If you haven't read the Claims Explained article it's a good starting point before diving into this section.

Designing APIs for Claims or Claims for APIs

In a RESTful microservice architecture each API is independent and each request should contain all data needed to perform the request. Ideally the API rarely should have to contact other services to retrieve the information it needs to authorize the request.

By carefully designing the Access Token it's possible to achieve a high level of containment for the services.

Authorization

Much of what the API will need to figure out is: Is the Client and the User allowed to perform this request.

Broadly speaking this involves figuring out the following:

• Is the client authorized to call the API at all
• Is the user authenticated
• Does the user have enough permissions
• Does the data the request operates on belong to the user
• If not, is the user allowed anyway

Many times system designers wants a few levels of access. User access, Admin Access and possible Customer Support access. With a claims based architecture using OAuth it's possible to achieve these levels system wide without making custom solutions in each API.

Authorizing the Client

As discussed in the Scope article, the Scope can be used for coarse grained access control. From the APIs perspective the API should validate that the Access Token contains the desired scopes. The OAuth server will not issue scopes to a client that is not entitled to get them. So the API can simply rely on that fact.

Microservice Example with Scopes

Consider the following service that allows a client to send SMSs. It consists of three APIs. An invoice API where internal clients can create invoices, and external clients can read them, an SMS API where the external Clients can send SMSs and a Status API where it's possible to see the system status for the service.

Lets assume we create the scopes: invoice-read, invoice-write, sms and status. A client needs to be authorized with these scopes to be able to contact the API. So it's easy for the API to determine if it should let the request through the door.

However to actually perform anything it needs to know more. What account-nbr does the user have, where the billing should occur. When sending SMS it needs to know what account-type is it: premium or standard, to know what rate limits apply, and also the account-nbr to know where to increase the bill.

This creates the following scope to claims mapping

As you can see, that status API is agnostic to the user, it is open to all requests that have the status scope. It doesn't involve user specific operations.
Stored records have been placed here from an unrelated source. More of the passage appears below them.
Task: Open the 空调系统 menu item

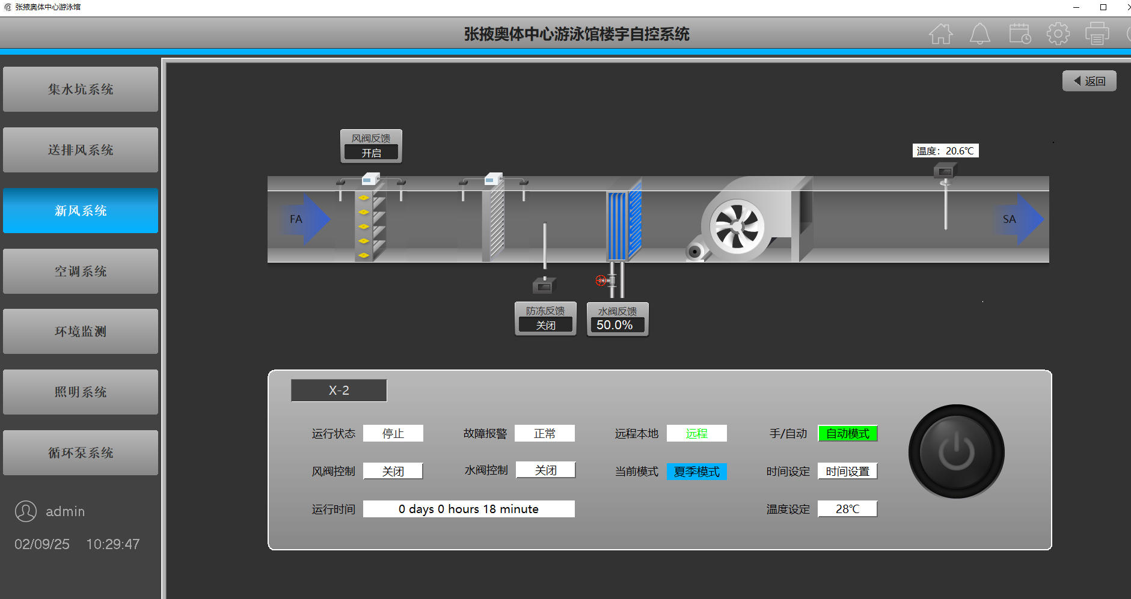Action: coord(81,272)
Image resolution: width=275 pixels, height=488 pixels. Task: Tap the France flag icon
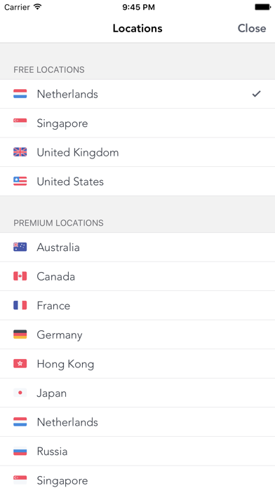coord(20,305)
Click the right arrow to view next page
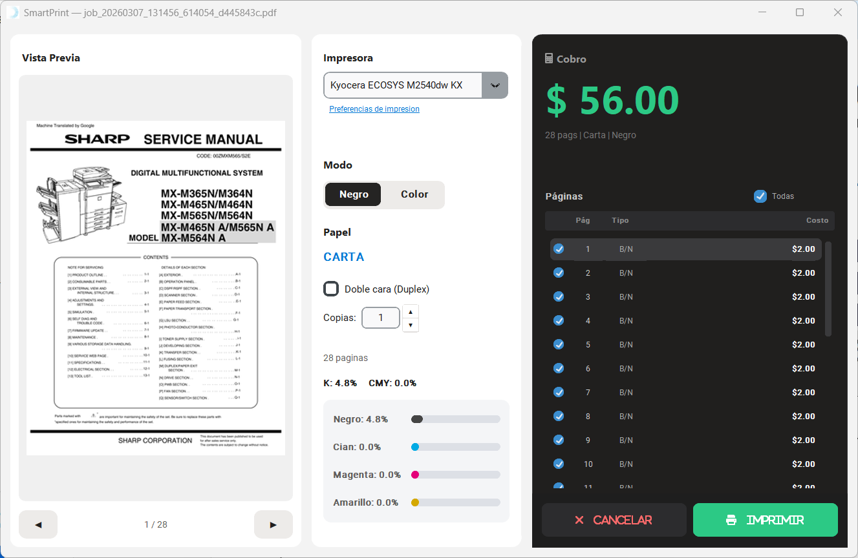Viewport: 858px width, 558px height. tap(273, 524)
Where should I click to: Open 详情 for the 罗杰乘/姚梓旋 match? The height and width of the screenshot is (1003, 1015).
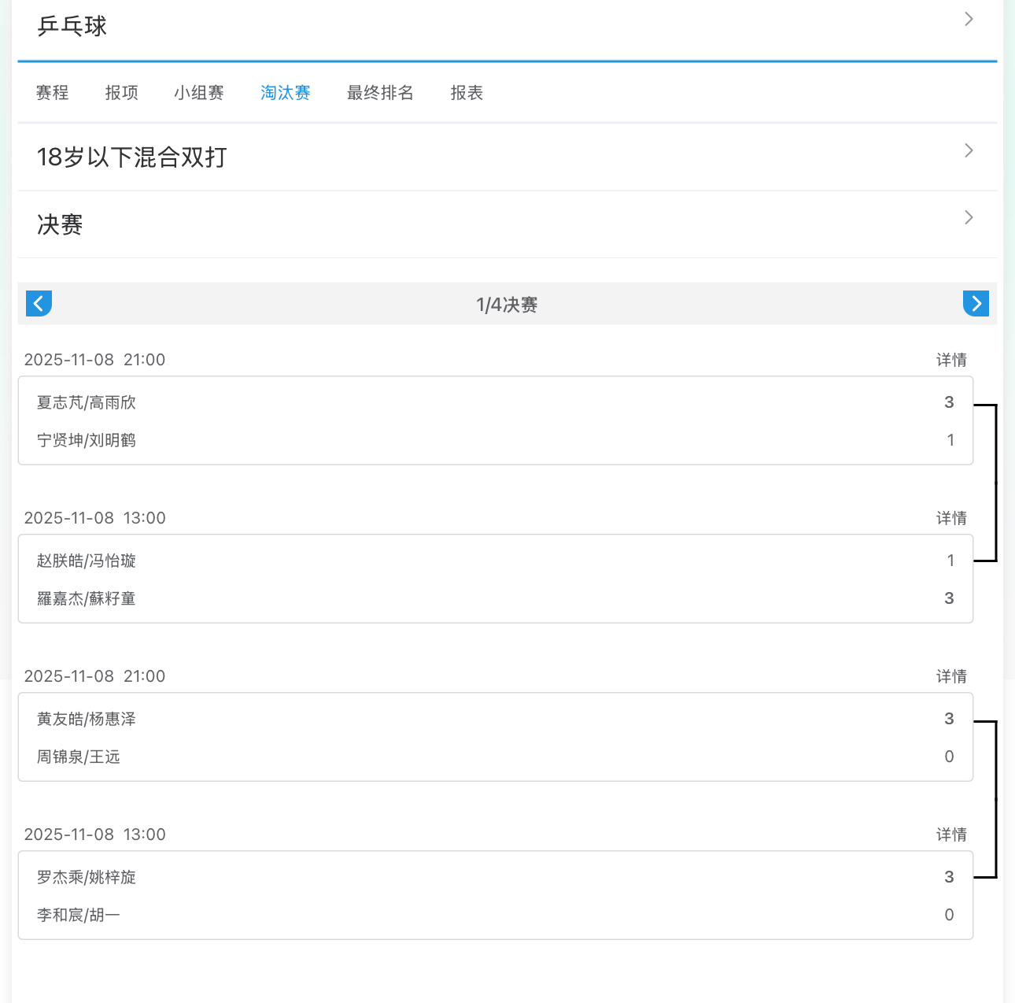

The invoice-read and the sms scope have overlapping claims, since both need the account-nbr. This is ok and preferable since it reduces the number of scopes the client needs. If all it wants to do is send SMS, it doesn't need the invoice scope.

The Contract

The contents of the access token becomes a contract between the OAuth server and the API. If the sms scope is present, the API can rely on that the account-nbr and account-type claims will be present with values in the token data.

{
  "sub" : "johndoe",
  "scope" : "sms",
  "account-nbr": "XYZ-123",
  "account-type": "premium",
  ...
}

Conclusion

The claims and scopes form the contract with the API. The OAuth server can issue claims it knows a certain API needs based on the Scope of access. This simplifies management and foremost makes the basis for Authorization decisions in the API easy. Using something like Attribute Based Access Control (ABAC) follows naturally since the token contains the context needed.